Task to carry out:
Your answer must consist of the records below, reproduced exactly, with every picture removed.

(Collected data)
================================

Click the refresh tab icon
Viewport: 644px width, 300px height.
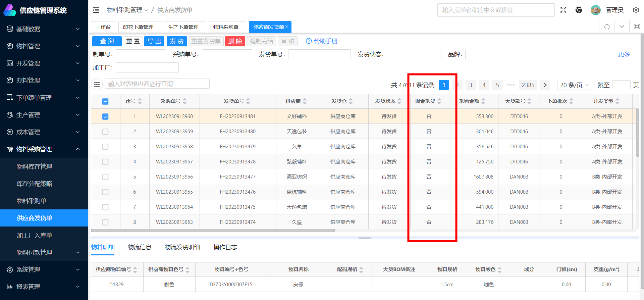(607, 27)
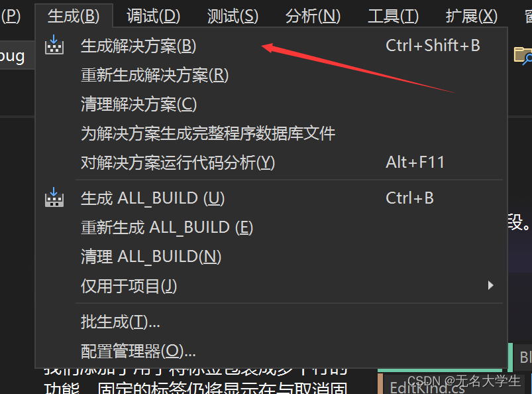The width and height of the screenshot is (532, 394).
Task: Choose 重新生成解决方案(R)
Action: point(271,75)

================================

Exercise output:
Click the refresh tab icon
Viewport: 644px width, 300px height.
(607, 27)
The width and height of the screenshot is (532, 394).
Task: Choose 重新生成解决方案(R)
Action: point(271,75)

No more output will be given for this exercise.